Extracted records »
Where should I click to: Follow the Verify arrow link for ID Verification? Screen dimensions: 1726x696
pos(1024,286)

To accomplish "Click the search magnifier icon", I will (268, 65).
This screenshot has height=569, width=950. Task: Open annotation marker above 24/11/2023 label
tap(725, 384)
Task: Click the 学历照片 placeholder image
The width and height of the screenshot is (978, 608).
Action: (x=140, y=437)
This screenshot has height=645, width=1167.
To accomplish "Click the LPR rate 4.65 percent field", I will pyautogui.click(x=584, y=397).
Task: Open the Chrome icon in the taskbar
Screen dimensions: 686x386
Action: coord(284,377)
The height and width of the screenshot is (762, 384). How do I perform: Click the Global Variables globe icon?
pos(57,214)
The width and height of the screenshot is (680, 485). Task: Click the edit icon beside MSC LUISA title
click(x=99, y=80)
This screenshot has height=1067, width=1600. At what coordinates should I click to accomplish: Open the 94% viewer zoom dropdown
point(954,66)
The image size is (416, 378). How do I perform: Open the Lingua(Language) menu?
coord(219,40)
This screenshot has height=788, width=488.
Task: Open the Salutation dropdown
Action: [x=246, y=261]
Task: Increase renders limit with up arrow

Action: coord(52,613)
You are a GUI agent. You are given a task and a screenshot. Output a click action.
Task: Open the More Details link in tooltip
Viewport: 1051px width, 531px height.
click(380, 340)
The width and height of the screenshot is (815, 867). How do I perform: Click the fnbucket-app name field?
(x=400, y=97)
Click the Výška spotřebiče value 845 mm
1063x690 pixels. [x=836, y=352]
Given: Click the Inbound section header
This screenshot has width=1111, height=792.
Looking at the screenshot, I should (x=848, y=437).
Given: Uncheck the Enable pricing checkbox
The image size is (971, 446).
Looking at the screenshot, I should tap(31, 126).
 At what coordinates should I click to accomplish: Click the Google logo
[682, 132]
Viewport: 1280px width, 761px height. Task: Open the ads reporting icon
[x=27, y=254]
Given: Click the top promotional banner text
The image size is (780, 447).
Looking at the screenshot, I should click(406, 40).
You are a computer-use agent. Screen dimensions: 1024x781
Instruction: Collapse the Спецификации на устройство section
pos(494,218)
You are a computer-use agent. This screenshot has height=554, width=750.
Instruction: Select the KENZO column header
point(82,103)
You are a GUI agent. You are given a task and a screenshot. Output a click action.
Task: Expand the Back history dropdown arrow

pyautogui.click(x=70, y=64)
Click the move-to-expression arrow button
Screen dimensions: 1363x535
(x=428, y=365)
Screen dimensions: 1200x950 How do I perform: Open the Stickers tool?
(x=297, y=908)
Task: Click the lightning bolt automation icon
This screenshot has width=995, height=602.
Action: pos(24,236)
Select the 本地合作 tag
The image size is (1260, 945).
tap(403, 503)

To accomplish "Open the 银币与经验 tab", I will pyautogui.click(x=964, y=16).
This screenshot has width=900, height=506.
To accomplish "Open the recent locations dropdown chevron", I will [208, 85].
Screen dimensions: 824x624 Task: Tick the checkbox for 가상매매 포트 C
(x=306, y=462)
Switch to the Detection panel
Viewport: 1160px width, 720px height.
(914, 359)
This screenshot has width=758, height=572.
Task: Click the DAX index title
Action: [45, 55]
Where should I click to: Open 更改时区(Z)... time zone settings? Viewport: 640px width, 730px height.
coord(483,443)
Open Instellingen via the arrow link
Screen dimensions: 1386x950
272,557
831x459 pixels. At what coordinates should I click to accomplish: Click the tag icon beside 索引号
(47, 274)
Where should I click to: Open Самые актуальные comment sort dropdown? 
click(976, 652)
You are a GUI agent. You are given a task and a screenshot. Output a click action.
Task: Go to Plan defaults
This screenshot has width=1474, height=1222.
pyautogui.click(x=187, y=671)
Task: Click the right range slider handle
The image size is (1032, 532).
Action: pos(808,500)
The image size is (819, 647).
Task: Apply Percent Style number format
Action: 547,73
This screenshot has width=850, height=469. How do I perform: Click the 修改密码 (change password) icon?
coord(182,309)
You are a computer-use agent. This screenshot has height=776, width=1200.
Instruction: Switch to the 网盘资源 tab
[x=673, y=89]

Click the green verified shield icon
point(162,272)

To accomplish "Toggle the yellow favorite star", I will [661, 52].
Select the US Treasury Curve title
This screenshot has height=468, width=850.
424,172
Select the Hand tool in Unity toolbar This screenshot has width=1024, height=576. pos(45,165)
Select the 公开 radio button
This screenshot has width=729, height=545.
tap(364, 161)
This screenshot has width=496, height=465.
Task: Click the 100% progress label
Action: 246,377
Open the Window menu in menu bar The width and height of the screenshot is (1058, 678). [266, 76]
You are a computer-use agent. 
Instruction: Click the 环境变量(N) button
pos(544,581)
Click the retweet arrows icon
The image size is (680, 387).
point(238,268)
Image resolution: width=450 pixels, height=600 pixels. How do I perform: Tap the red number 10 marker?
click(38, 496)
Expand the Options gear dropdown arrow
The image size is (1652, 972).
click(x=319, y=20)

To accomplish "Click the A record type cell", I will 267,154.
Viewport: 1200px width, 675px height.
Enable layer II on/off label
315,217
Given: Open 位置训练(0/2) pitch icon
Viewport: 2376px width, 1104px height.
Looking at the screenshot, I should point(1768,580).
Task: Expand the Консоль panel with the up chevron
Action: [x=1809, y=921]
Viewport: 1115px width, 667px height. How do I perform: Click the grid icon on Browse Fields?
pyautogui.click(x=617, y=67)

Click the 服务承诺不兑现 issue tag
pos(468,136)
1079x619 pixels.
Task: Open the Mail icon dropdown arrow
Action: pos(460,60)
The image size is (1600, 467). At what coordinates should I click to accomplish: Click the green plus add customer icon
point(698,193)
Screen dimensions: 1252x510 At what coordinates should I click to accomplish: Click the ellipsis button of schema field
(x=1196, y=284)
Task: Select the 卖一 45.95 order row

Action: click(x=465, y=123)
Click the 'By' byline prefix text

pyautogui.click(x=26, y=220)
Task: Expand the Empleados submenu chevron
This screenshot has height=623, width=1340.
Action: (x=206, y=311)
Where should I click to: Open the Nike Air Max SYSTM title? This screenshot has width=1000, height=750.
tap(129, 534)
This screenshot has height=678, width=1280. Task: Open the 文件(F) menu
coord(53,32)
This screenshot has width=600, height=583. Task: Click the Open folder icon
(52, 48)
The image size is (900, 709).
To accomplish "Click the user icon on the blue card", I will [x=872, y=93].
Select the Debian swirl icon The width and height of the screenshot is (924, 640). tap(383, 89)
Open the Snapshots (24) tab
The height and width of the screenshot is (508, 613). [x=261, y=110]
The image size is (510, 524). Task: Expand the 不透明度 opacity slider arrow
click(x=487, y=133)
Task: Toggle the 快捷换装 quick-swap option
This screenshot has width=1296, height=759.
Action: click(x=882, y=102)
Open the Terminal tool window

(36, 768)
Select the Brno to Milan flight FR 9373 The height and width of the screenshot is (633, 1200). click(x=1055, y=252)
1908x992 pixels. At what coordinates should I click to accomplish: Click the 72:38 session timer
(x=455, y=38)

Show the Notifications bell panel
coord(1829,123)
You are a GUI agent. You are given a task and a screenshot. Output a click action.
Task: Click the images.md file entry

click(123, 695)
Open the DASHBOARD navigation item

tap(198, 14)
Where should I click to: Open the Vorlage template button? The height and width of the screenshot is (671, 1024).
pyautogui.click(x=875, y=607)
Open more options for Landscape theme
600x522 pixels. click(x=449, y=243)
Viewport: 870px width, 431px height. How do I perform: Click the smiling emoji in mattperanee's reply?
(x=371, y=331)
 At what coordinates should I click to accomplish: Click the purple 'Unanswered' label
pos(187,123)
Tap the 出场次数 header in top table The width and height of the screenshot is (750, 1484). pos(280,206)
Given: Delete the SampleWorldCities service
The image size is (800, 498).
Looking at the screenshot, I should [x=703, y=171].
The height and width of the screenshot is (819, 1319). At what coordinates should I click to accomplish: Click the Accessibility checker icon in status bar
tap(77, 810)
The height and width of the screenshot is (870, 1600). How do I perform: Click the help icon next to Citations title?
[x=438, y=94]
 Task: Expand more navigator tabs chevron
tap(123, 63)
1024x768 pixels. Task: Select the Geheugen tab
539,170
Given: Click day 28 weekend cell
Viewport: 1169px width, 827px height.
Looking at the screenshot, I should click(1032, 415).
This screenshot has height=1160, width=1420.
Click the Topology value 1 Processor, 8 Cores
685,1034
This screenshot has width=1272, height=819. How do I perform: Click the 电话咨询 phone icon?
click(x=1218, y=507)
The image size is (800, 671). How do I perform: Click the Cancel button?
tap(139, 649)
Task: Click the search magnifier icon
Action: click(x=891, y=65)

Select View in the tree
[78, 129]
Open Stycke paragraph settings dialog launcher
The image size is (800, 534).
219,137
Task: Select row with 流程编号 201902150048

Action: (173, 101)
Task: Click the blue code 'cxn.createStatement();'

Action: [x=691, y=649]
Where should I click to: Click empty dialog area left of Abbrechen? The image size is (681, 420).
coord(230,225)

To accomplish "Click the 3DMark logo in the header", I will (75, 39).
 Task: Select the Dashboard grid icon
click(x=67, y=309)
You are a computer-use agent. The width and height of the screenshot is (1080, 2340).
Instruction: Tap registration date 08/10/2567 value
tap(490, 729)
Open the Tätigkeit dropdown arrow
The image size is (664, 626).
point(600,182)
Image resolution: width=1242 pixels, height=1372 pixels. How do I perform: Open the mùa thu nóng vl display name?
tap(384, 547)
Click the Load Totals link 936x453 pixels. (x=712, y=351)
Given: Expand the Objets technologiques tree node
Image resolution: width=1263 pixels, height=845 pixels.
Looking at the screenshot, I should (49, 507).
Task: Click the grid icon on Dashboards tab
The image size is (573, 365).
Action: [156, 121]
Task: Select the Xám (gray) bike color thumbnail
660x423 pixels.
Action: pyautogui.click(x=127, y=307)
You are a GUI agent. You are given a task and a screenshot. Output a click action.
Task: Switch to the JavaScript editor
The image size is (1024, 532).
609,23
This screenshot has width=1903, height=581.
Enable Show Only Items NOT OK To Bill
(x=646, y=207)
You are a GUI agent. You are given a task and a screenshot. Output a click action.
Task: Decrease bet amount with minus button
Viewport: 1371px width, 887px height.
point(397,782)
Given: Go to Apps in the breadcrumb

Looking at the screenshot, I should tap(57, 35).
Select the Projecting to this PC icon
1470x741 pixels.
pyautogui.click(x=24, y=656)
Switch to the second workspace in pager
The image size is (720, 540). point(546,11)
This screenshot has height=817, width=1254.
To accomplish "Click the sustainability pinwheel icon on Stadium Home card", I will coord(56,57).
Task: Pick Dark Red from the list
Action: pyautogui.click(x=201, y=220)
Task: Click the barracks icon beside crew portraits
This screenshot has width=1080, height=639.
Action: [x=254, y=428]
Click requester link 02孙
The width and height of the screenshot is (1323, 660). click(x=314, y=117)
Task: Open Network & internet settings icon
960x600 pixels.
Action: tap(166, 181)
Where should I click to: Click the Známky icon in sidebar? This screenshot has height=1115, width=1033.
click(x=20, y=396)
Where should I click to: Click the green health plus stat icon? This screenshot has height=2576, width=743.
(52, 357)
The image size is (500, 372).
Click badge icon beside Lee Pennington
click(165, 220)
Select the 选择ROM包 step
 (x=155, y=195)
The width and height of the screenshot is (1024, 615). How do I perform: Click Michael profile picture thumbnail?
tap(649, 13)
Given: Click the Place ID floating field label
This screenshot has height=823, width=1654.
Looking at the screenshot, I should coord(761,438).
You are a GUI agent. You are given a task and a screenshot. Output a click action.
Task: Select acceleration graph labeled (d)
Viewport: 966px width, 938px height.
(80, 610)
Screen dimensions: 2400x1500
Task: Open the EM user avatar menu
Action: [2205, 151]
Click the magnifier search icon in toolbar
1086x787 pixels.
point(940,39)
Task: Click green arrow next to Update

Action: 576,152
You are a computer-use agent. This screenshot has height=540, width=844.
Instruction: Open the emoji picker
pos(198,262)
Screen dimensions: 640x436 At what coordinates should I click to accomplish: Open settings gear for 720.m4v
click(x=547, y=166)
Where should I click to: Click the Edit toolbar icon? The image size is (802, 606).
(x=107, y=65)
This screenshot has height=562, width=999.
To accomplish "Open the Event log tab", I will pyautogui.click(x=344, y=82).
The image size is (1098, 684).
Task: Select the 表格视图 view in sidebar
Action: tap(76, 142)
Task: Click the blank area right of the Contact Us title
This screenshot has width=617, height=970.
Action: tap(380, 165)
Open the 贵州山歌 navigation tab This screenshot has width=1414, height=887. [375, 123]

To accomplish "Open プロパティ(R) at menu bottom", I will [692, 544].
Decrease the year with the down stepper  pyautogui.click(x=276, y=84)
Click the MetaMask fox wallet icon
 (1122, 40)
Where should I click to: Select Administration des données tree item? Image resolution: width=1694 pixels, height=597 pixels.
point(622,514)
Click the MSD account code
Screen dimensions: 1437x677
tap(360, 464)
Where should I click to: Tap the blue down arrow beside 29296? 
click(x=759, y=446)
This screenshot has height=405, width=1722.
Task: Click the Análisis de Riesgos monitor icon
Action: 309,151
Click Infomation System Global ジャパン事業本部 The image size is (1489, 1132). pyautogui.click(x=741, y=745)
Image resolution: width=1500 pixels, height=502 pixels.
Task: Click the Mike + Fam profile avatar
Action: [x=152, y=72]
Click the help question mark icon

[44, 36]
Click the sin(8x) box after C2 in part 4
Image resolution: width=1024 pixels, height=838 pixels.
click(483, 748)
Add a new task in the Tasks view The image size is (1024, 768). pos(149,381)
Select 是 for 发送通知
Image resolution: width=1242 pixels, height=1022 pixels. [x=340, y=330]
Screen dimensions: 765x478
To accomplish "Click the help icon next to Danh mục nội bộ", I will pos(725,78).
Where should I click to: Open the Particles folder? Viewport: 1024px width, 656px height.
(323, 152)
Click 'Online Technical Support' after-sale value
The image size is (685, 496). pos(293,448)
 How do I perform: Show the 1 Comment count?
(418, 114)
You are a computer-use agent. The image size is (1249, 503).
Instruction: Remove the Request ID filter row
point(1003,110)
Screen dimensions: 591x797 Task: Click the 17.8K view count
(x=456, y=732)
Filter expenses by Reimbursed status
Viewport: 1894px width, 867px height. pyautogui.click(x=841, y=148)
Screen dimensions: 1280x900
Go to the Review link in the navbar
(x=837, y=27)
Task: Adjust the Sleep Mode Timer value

Problem to solve » Where the word "Decrease" shows up in a line of the listing, return that line.

Written solution »
Task: Decrease bet amount with minus button
Decrease the year with the down stepper  pyautogui.click(x=276, y=84)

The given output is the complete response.